Before the war, the Warsaw zoo was one of the leading zoos in the world. But when the Nazis invaded, they took the most prized animals and sent them to the Berlin zoo, and shot the rest. They turned the zoo into first a pig farm, then a fox fur farm. Jan and Antonina were allowed to continue living in the zookeeper’s house and assist with the care of the pigs and the foxes. The Nazis appointed Jan to a position with the Warsaw city parks department.

But Jan, who had a reckless streak a mile wide, used his position for his own purposes. He used his job with the Warsaw city bureaucracy to gain access to the Warsaw ghetto and was able to smuggle Jews out on numerous occasions. He hid ammunition and explosives in the zoo’s abandoned barns, and together he and Antonina moved hundreds of Jews and Polish partisans through the zoo on their way to freedom, hiding them in animal cages and barns, under haystacks, and in the tunnels that the zookeepers used to move between animal houses. They managed to do this for years, until the Warsaw uprising when the zoo was bombed into oblivion, Jan left to fight with the Polish resistance, and Antonina had to flee in the above-mentioned wagon. Yet both lived through the war, and Jan was later honored by Israel as one of the Righteous Among the Nations.

Ackerman based this book mostly on Antonina’s diaries. It’s a wonderful portrait of a courageous woman and her family. And it will certainly make you count your blessings.

(Book 44, 2008)

4 comments:

LINDA from Each Little World said...

I read about "The Zookeeper's Wife" in the Bas Bleu catalog (I'm assuming you know it) whose suggestions I usually trust. I got the book from the library and was enthralled by the introduction.

But then on page one, it was like a different writer took over. I could hardly get through the first couple of pages: there were more adjectives per sentence than I could cope with and (if I recall correctly) phrases that seemed awkward. I literally was editing as I was trying to read, desperate for a straight forward sentence and drowning in metaphors instead.
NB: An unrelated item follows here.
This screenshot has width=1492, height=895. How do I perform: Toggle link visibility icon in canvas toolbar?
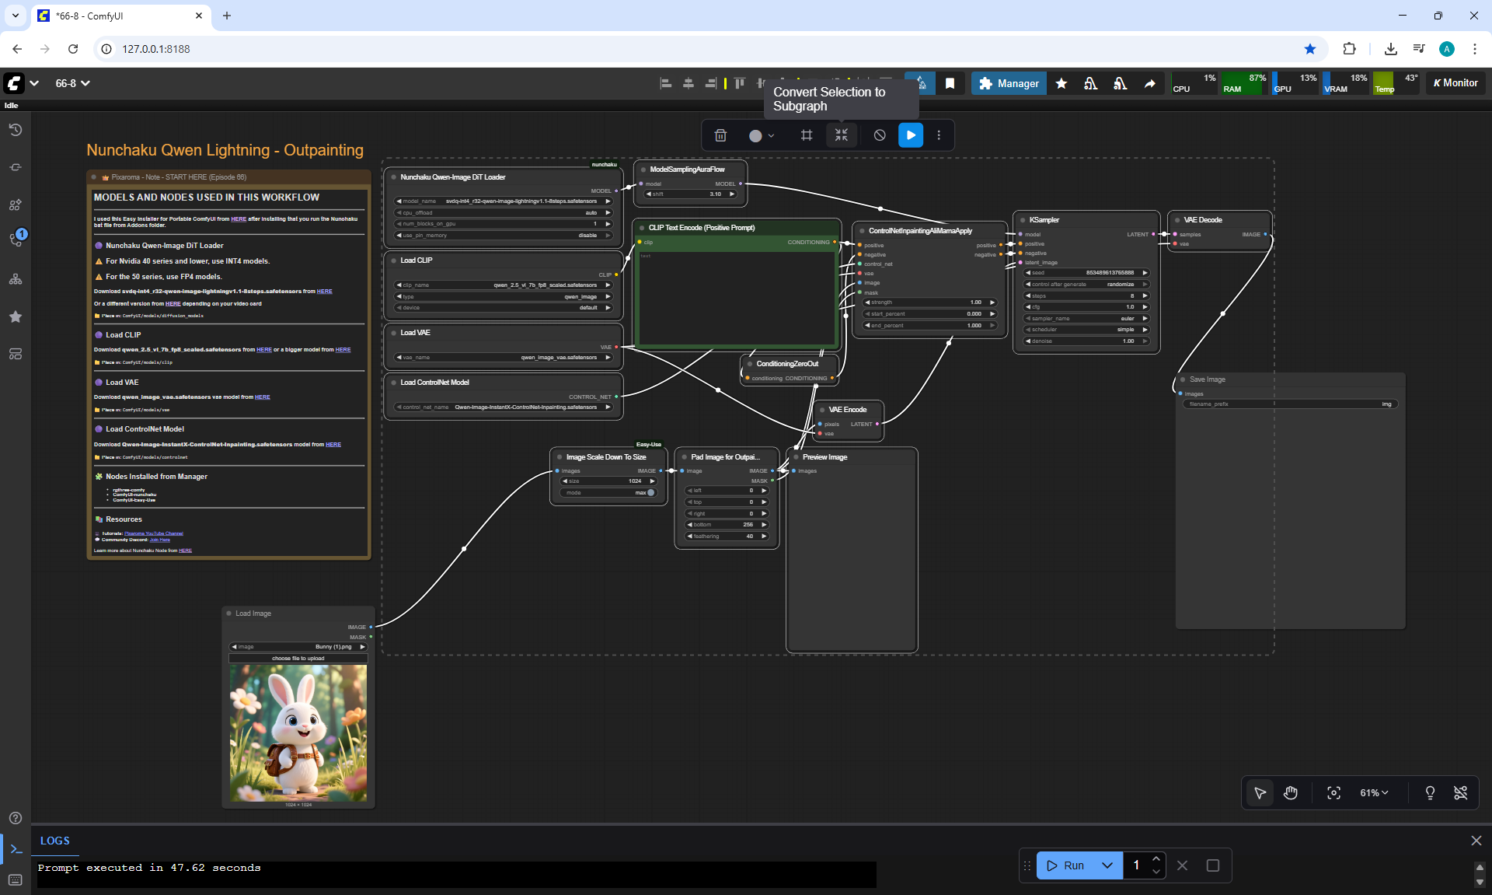(x=1461, y=793)
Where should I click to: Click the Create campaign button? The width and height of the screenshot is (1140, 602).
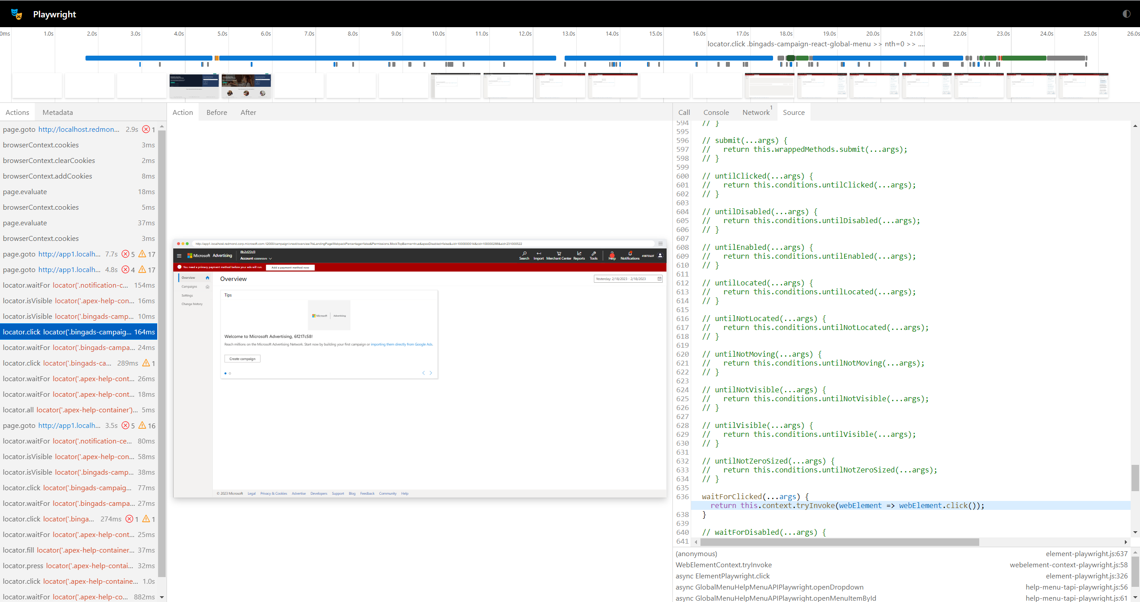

I tried to tell myself this was a story I wanted to read and to get over it, but I couldn't. I gave up after a dozen pages.

Becky Holmes said...

I share your dismay. There were times when I flinched at Ackerman's overly flowery descriptions, or skimmed sections that were overwrought. But I can get beyond this kind of thing if I am really interested in the story (though not always!). It's also true that I have abandoned many books that others loved because I couldn't stand the writing style. It's a very subjective thing.

Anonymous said...

I finished reading this book last week and I thought it was amazing. I liked Ackerman's writing style and didn't find it annoying one bit. I thought her descriptions were very vivid and I felt as if I was at the zoo's villa with all the guests--human and animals.

Anonymous said...

I like the sound of it. I think I'll order this one. There seems to be a trend for books with Wife in the title - The Time Traveller's Wife and another one I can't remember.